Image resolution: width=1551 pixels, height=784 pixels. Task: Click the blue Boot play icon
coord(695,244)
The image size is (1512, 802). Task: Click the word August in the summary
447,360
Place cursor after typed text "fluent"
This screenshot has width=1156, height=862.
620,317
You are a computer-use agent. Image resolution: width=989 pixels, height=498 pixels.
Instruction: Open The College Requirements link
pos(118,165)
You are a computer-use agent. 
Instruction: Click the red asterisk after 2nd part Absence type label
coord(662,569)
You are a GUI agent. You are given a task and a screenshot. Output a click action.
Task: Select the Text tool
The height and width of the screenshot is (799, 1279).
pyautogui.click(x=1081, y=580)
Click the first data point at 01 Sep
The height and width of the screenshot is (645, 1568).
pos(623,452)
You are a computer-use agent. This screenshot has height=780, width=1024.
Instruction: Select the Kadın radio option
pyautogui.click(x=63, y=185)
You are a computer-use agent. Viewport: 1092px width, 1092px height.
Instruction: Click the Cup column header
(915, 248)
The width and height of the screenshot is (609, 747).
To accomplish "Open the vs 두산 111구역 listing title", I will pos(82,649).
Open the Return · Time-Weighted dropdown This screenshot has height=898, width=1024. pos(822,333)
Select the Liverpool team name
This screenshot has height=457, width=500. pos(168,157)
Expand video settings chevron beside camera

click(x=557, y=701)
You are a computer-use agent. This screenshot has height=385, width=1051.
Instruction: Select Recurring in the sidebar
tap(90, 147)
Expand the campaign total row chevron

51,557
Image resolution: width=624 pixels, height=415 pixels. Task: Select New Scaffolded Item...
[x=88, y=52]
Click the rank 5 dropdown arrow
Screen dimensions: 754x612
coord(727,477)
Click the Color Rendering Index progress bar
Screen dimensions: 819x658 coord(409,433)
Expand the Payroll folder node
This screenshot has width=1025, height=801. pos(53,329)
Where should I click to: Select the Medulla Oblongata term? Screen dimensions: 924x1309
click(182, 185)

• Stated task:
Rewrite the items above, swapping every "Instruction" for "Goal" and leaving everything else unchanged.

• Output of the exercise:
Image resolution: width=1551 pixels, height=784 pixels. Task: Click the blue Boot play icon
coord(695,244)
The image size is (1512, 802). Task: Click the word August in the summary
447,360
Place cursor after typed text "fluent"
This screenshot has width=1156, height=862.
620,317
You are a computer-use agent. Image resolution: width=989 pixels, height=498 pixels.
Goal: Open The College Requirements link
pos(118,165)
You are a computer-use agent. 
Goal: Click the red asterisk after 2nd part Absence type label
coord(662,569)
You are a GUI agent. You are given a task and a screenshot. Output a click action.
Task: Select the Text tool
The height and width of the screenshot is (799, 1279).
pyautogui.click(x=1081, y=580)
Click the first data point at 01 Sep
The height and width of the screenshot is (645, 1568).
pos(623,452)
You are a computer-use agent. This screenshot has height=780, width=1024.
Goal: Select the Kadın radio option
pyautogui.click(x=63, y=185)
You are a computer-use agent. Viewport: 1092px width, 1092px height.
Goal: Click the Cup column header
(915, 248)
The width and height of the screenshot is (609, 747).
To accomplish "Open the vs 두산 111구역 listing title", I will pos(82,649).
Open the Return · Time-Weighted dropdown This screenshot has height=898, width=1024. pos(822,333)
Select the Liverpool team name
This screenshot has height=457, width=500. pos(168,157)
Expand video settings chevron beside camera

click(x=557, y=701)
You are a computer-use agent. This screenshot has height=385, width=1051.
Goal: Select Recurring in the sidebar
tap(90, 147)
Expand the campaign total row chevron

51,557
Image resolution: width=624 pixels, height=415 pixels. Task: Select New Scaffolded Item...
[x=88, y=52]
Click the rank 5 dropdown arrow
Screen dimensions: 754x612
coord(727,477)
Click the Color Rendering Index progress bar
Screen dimensions: 819x658 coord(409,433)
Expand the Payroll folder node
This screenshot has width=1025, height=801. pos(53,329)
Where should I click to: Select the Medulla Oblongata term? Screen dimensions: 924x1309
click(182, 185)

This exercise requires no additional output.